- [Task statement]: Copy out every line of the records below in full, shifting each coordinate in the answers up by 107.

....................

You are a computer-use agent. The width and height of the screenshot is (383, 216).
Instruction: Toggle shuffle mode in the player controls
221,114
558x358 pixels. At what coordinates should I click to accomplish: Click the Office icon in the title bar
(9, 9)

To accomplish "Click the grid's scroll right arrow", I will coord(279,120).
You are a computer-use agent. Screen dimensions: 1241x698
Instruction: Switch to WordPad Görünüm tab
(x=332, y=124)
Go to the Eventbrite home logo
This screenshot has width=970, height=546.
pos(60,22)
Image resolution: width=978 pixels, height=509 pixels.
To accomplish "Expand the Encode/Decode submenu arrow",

....................

- [Exercise solution]:
You are a computer-use agent. The width and height of the screenshot is (383, 216).
Instruction: Toggle shuffle mode in the player controls
328,221
558x358 pixels. At what coordinates should I click to accomplish: Click the Office icon in the title bar
(116, 116)

To accomplish "Click the grid's scroll right arrow", I will coord(386,227).
You are a computer-use agent. Screen dimensions: 1241x698
Instruction: Switch to WordPad Görünüm tab
(x=439, y=231)
Go to the Eventbrite home logo
This screenshot has width=970, height=546.
pos(167,129)
Image resolution: width=978 pixels, height=509 pixels.
To accomplish "Expand the Encode/Decode submenu arrow",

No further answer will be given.